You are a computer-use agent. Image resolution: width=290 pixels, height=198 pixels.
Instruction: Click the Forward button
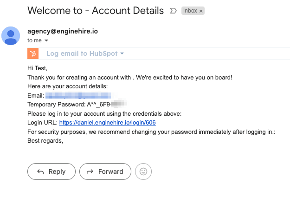105,172
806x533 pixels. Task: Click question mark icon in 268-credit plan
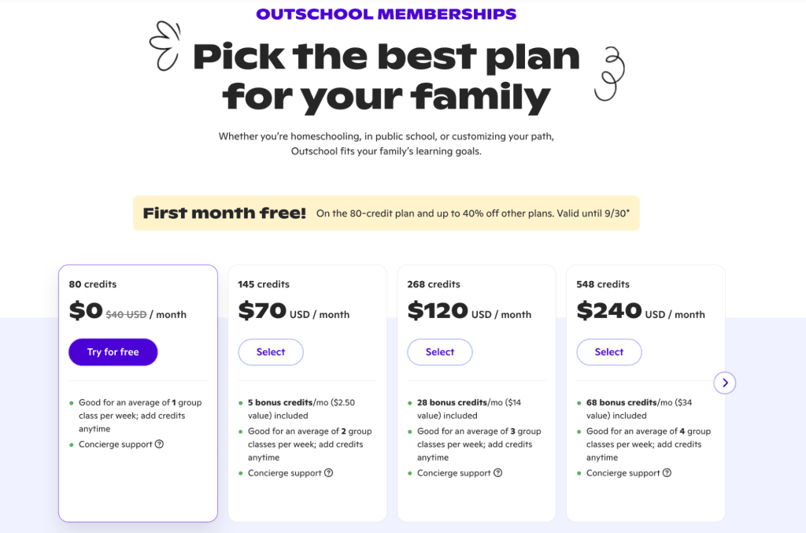[x=498, y=472]
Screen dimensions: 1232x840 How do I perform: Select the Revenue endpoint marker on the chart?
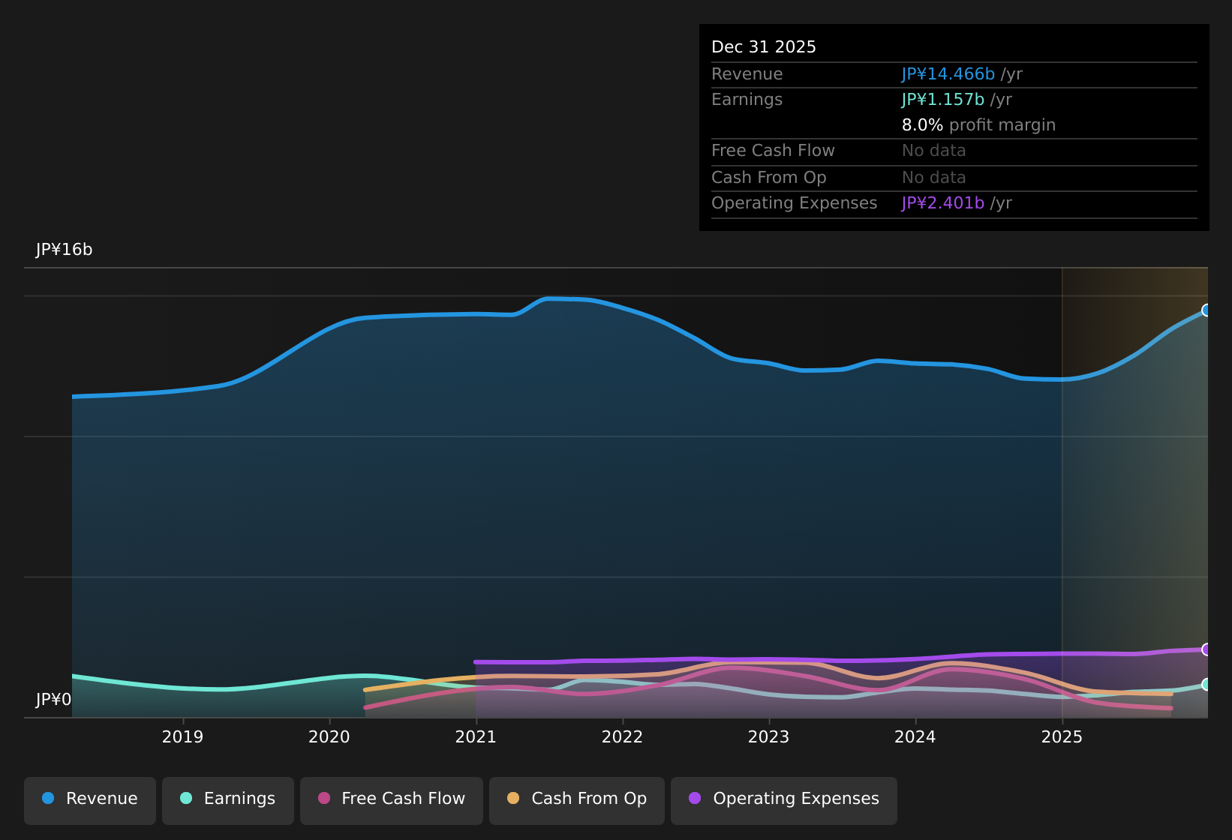pyautogui.click(x=1206, y=310)
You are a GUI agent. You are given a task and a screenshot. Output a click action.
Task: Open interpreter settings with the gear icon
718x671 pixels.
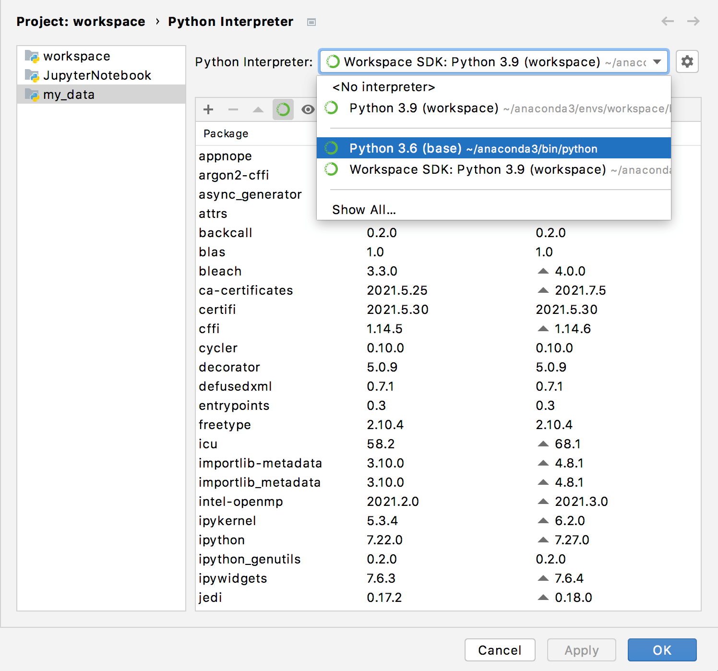click(x=687, y=61)
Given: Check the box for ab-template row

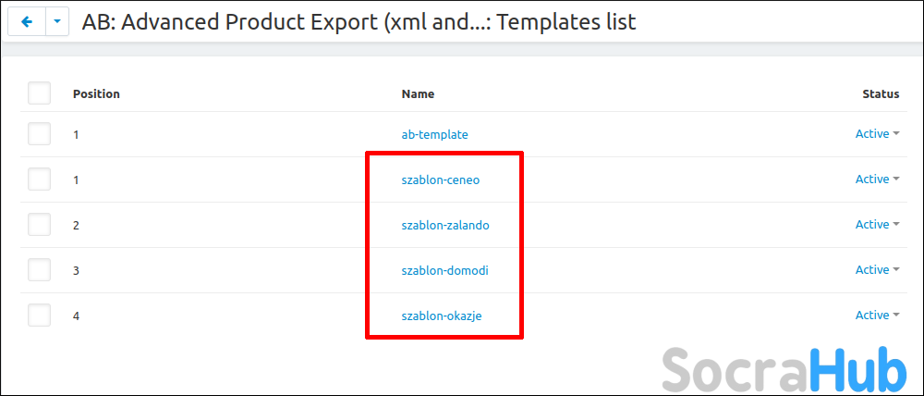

★ ★ ★

## EXERCISE INSTRUCTIONS:
Write out every line of the data above word for word, leaving out the pictures.

## CORRECT ANSWER:
You are a computer-use agent. Image resolution: width=290 pixels, height=198 pixels.
Instruction: Click the Forward button
105,172
806x533 pixels. Task: Click question mark icon in 268-credit plan
[x=498, y=472]
Screen dimensions: 1232x840 How do I perform: Select the Revenue endpoint marker on the chart?
pyautogui.click(x=1206, y=310)
You are a GUI agent. You are given a task and a screenshot. Output a click action.
Task: Open interpreter settings with the gear icon
718x671 pixels.
click(x=687, y=61)
Given: Check the box for ab-template row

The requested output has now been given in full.